Author: Srinivas Kodali, Director- Systems

November 7, 2025

5 min read

5 min read
The AI Data Explosion


Every generation of AI gets bigger, smarter — and hungrier.

A single foundation model today can consume petabytes of training data and generate terabytes of checkpoints in just days. GPUs have evolved to process data at terabytes per second, yet in most data centers, they spend nearly 40% of their time idle — waiting for IO data.


In today's AI landscape, performance is no longer limited by GPU compute power alone - it's defined by how efficiently GPUs move and access massive volumes of data.


"The next AI bottleneck isn't compute - it's I/O starvation."


The Hidden Bottleneck: Storage


When GPUs sit idle, it's not because they're slow - it's because data pipelines can't keep up.


In distributed AI clusters, hundreds of GPUs request millions of small files per second. Traditional file systems, designed for sequential I/O, crumble under that pressure.

Some of the latest GPU nodes may achieve up to 3 TB/s in compute throughput, but most storage subsystems barely deliver 10–20 GB/s shared across nodes. That's like fueling a rocket through a soda straw.


The result:

•Training inefficiencies due to stalled data loading

•Longer time-to-train models

•Inefficient checkpointing that slows recovery

•Underutilized GPUs, leading to lost ROI


"Fast storage is not about bigger drives — it's about removing friction between data and compute."


From HDDs to Optical Fabrics — The Evolution of Storage


Storage for AI didn't evolve overnight — it adapted through decades of performance demands.

  • HPC Era: Parallel FS (Lustre, GPFS) - Poor small file performance

  • Big Data Era: Object (S3, Ceph, HDFS) - Latency, metadata limits

  • AI/ML Era: Hybrid NVMe, NVMe-oF, RDMA - Cost, integration

  • Future Era – Optical: Disaggregated, composable - Emerging standards

Each transition reflected a simple truth: as compute gets faster, data needs to move closer to it.


What "Fast" Really Means in Modern AI Clusters


"Fast storage" isn't just about raw bandwidth. For AI/ML workloads, it's about balancing latency, IOPS, and parallelism.


  • IO Throughput (GB/s) - Defines how quickly massive datasets can be streamed to GPUs. Depending upon the size of the cluster, AI training could demand 100–400 GB/s of cluster throughput.

  • IOPS - Millions of small files (image shards, tokens) require millions of IOPS per cluster.

  • Latency - Inference and training loops are latency-sensitive.
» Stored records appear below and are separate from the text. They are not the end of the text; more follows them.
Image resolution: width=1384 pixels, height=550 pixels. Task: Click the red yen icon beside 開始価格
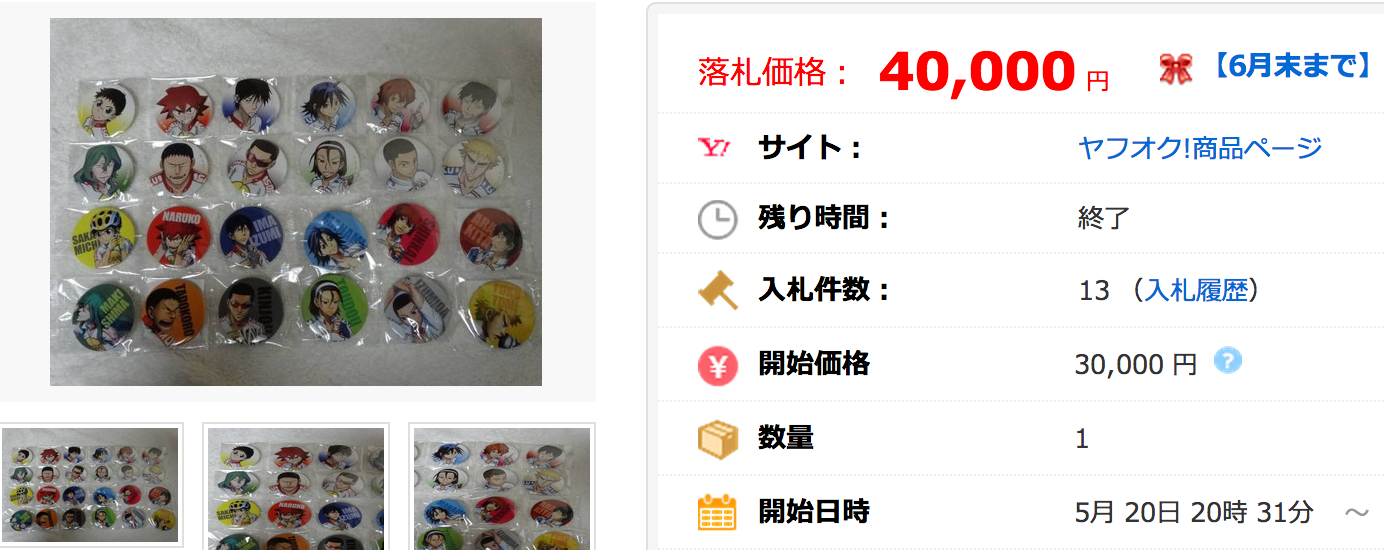[x=717, y=364]
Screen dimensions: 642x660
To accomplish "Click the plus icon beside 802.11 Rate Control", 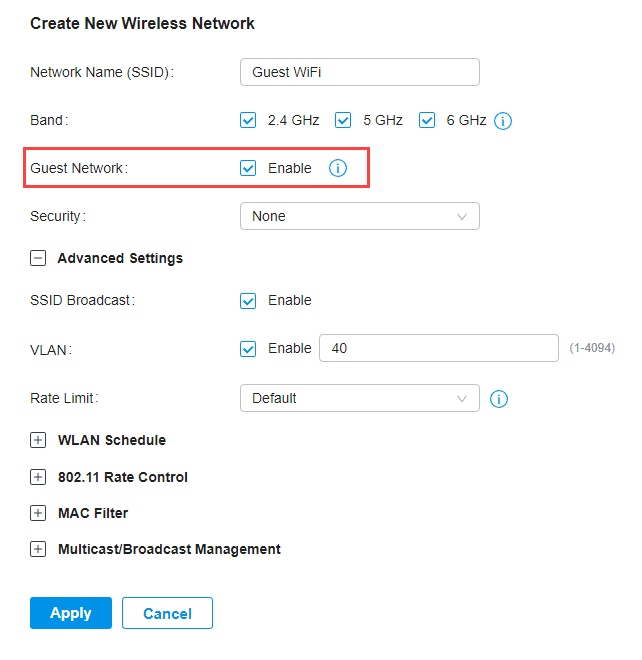I will pos(38,477).
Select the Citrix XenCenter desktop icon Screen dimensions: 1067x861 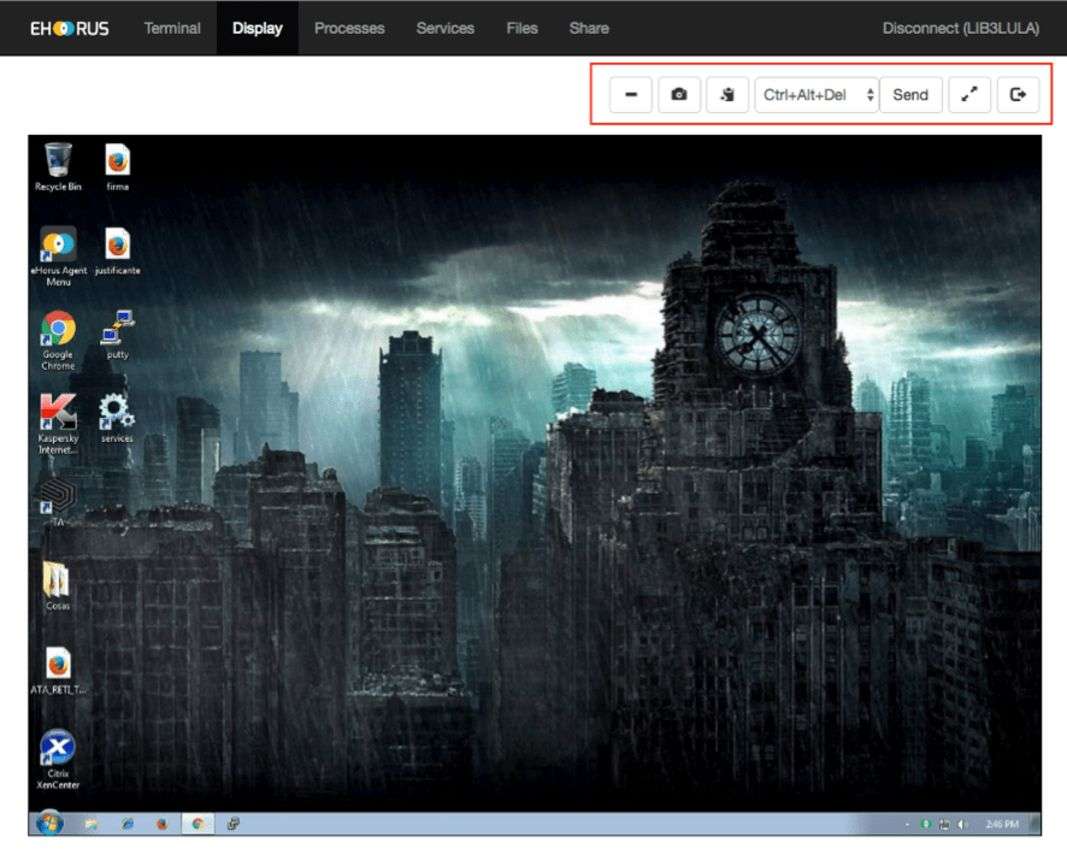[58, 752]
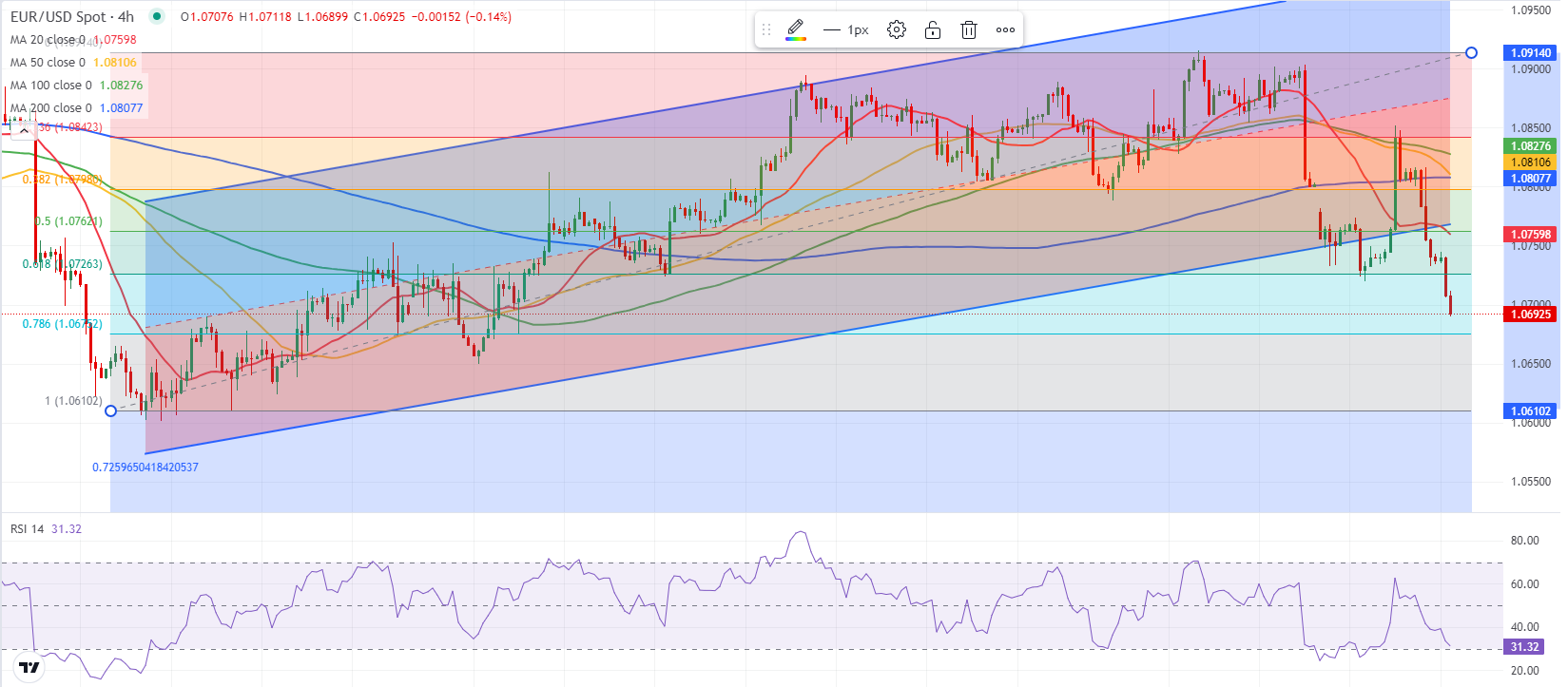
Task: Open drawing settings gear icon
Action: coord(896,29)
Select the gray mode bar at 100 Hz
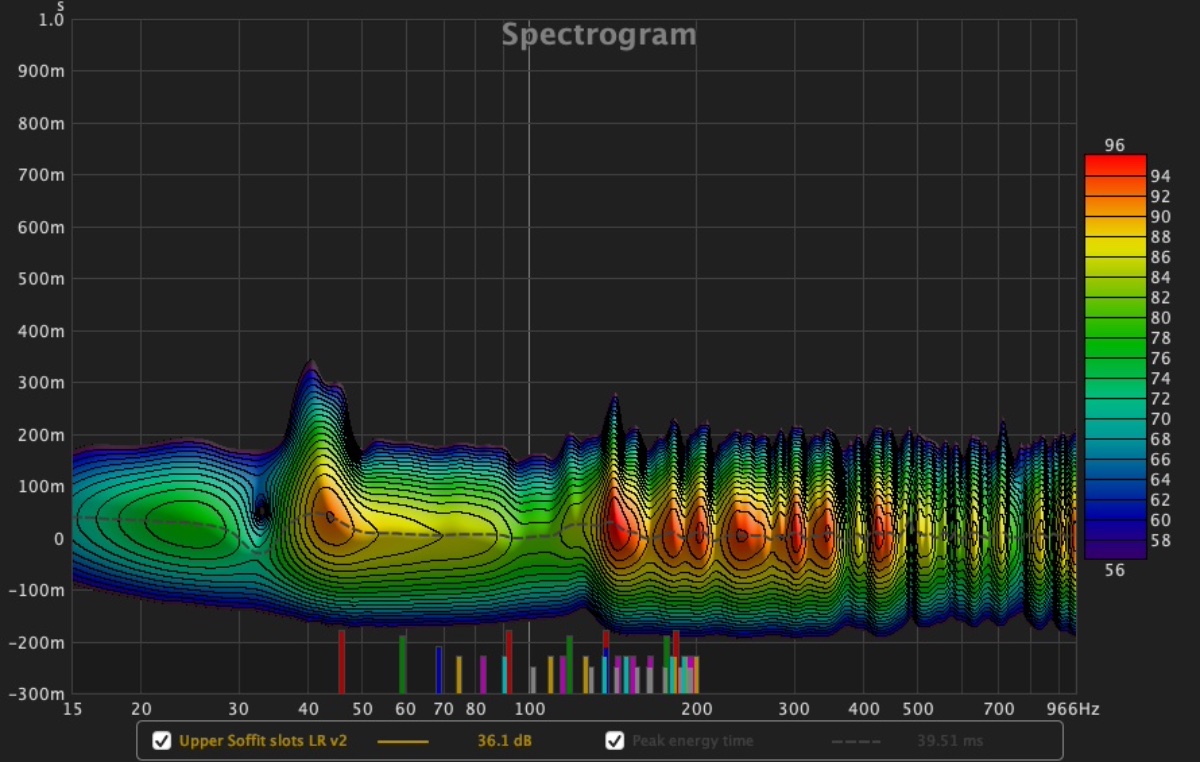This screenshot has width=1200, height=762. 533,680
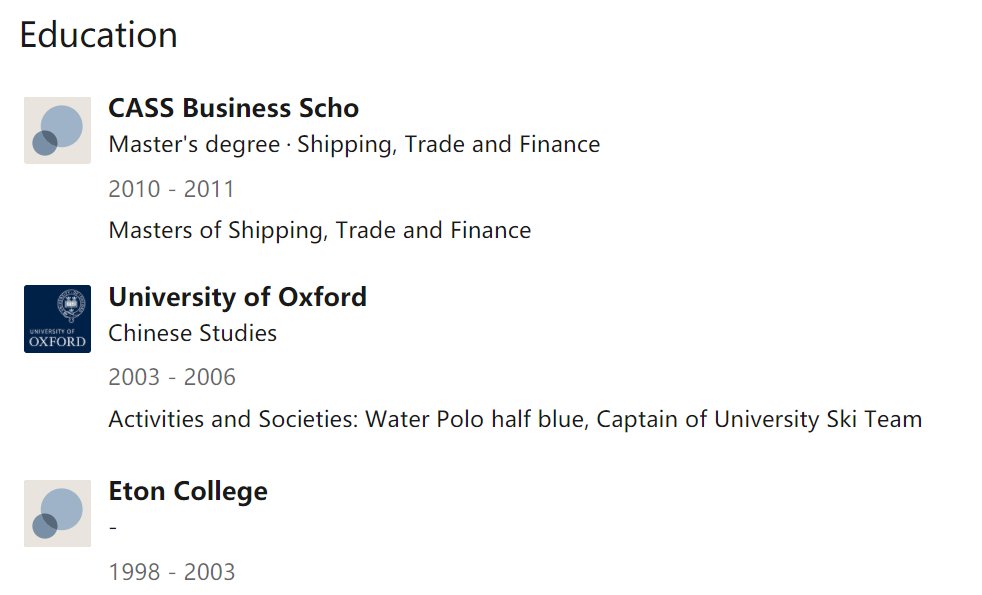Image resolution: width=982 pixels, height=595 pixels.
Task: Click the word Oxford in the logo image
Action: coord(58,341)
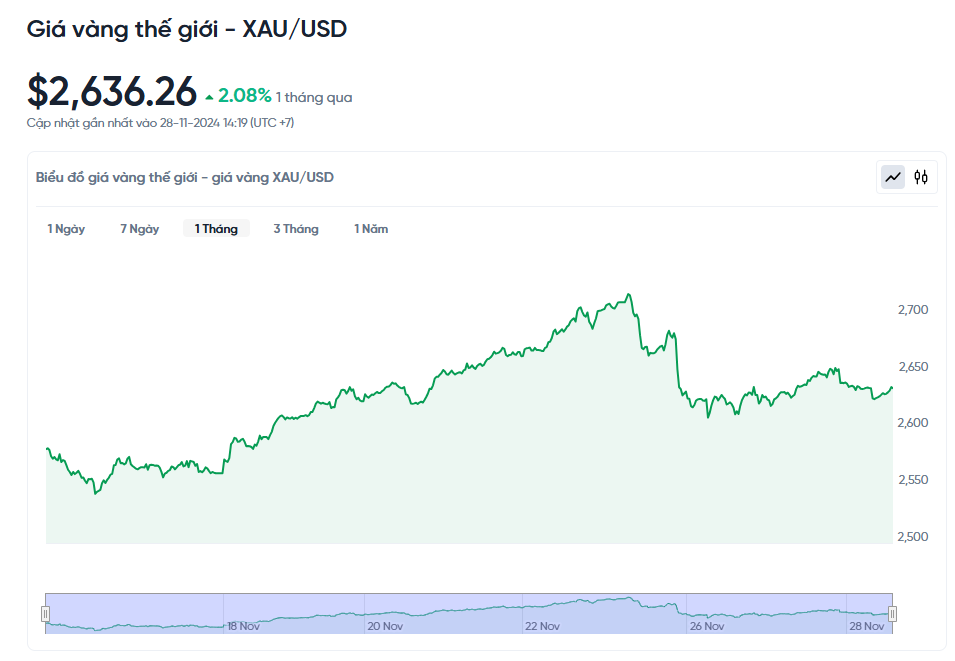
Task: Select the 1 Năm time range
Action: click(371, 229)
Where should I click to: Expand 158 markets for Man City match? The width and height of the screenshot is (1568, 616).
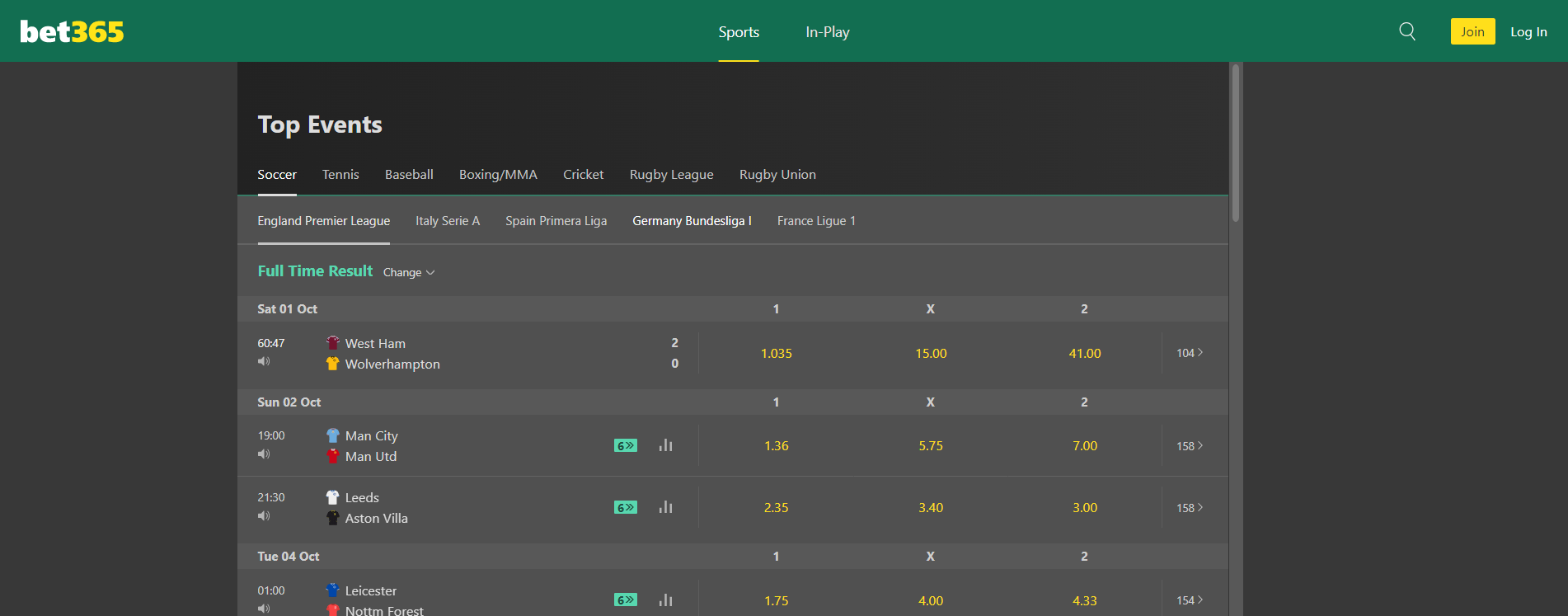click(1189, 446)
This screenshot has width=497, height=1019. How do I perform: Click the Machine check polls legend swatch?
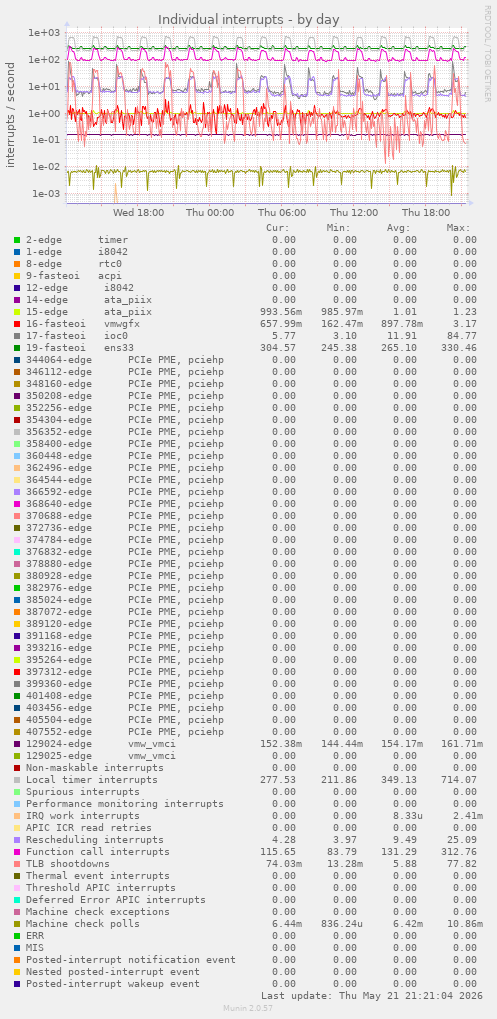pyautogui.click(x=17, y=923)
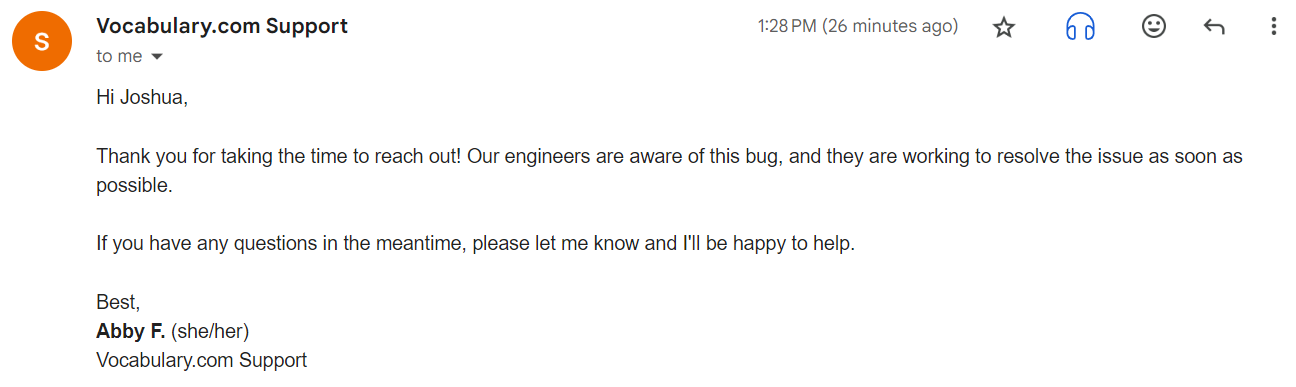Click the "to me" recipient text
1296x387 pixels.
tap(119, 57)
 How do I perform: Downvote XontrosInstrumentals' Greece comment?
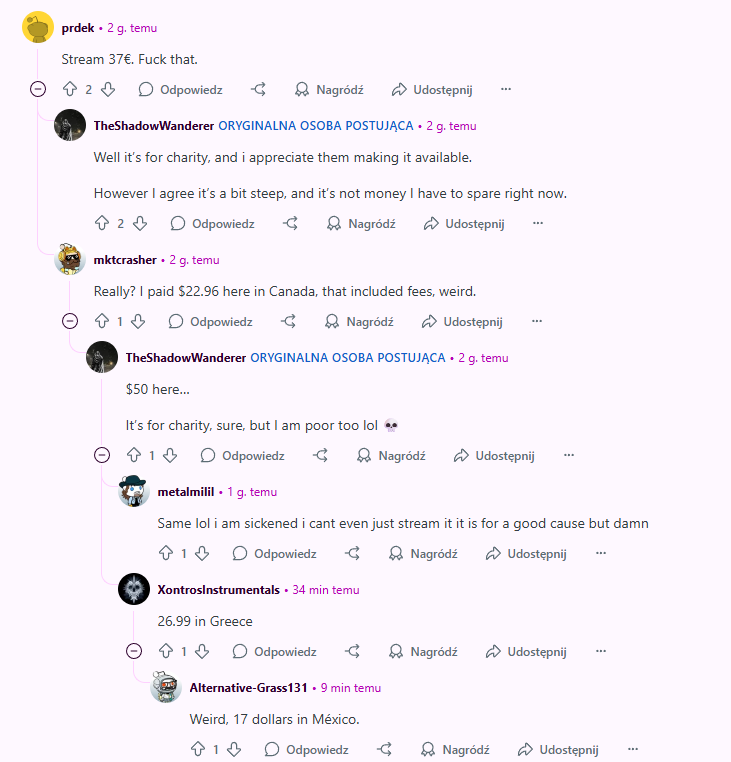202,651
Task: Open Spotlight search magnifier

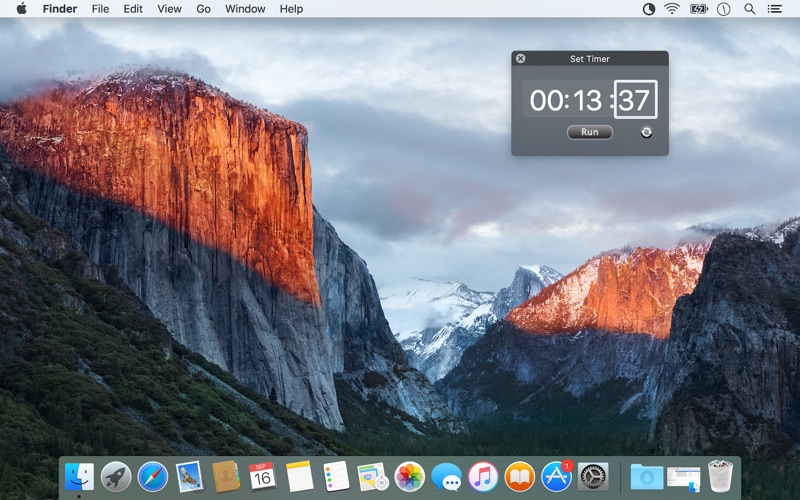Action: pos(749,9)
Sub-100µs latency can improve GPU utilization by up to 20%.

  • Parallelism & Scalability - Modern AI frameworks (PyTorch, TensorFlow) read data in parallel across hundreds of nodes — each needing independent access without contention.

  • Resilience - Checkpointing every few minutes means storage must handle high write bursts while maintaining consistency.

Open Standards + Off-the-Shelf Hardware = Scalable Speed


At Trndx, we believe that the next wave of performance won't come from proprietary black boxes - but from open standards combined with commodity hardware.


By designing around NVMe-over-Fabrics, RDMA, and open parallel file systems, we enable:

  • Hyperscaler-level throughput without vendor lock-in

  • Modular scaling (add capacity or speed independently)

  • Lower TCO through commodity components

  • Software-defined intelligence built on open APIs

"Trndx's architecture philosophy: open, flexible, and future-proof"


Integrating with the AI Pipeline


Modern frameworks like TensorFlow I/O, PyTorch DataLoader, and RAPIDS cuDF are evolving to exploit direct storage-to-GPU paths.


Technologies such as GPUDirect Storage (GDS) and PCIe Gen5 NVMe-overFabric reduce CPU mediation, cutting latency and boosting data delivery.


In large-scale training, this means terabytes of data can move directly from NVMe arrays to GPU memory at near wire speed.


Soon, CXL and optical interconnects will blur the lines between memory and storage — creating a truly composable infrastructure where compute dynamically attaches to the data it needs.


The Road Ahead - Intelligent, Composable, and Open


The future of AI storage won't just be about speed - it'll be about awareness. Storage systems will learn from workloads, predicting data access patterns and rebalancing bandwidth in real time.


We're heading toward a world where:


  • Storage is telemetry-driven, adapting to GPU demand.

  • Optical fabrics make distance irrelevant.

  • Disaggregated storage pools provide memory-like access at rack scale.

  • Software-defined control gives enterprises full transparency and choice.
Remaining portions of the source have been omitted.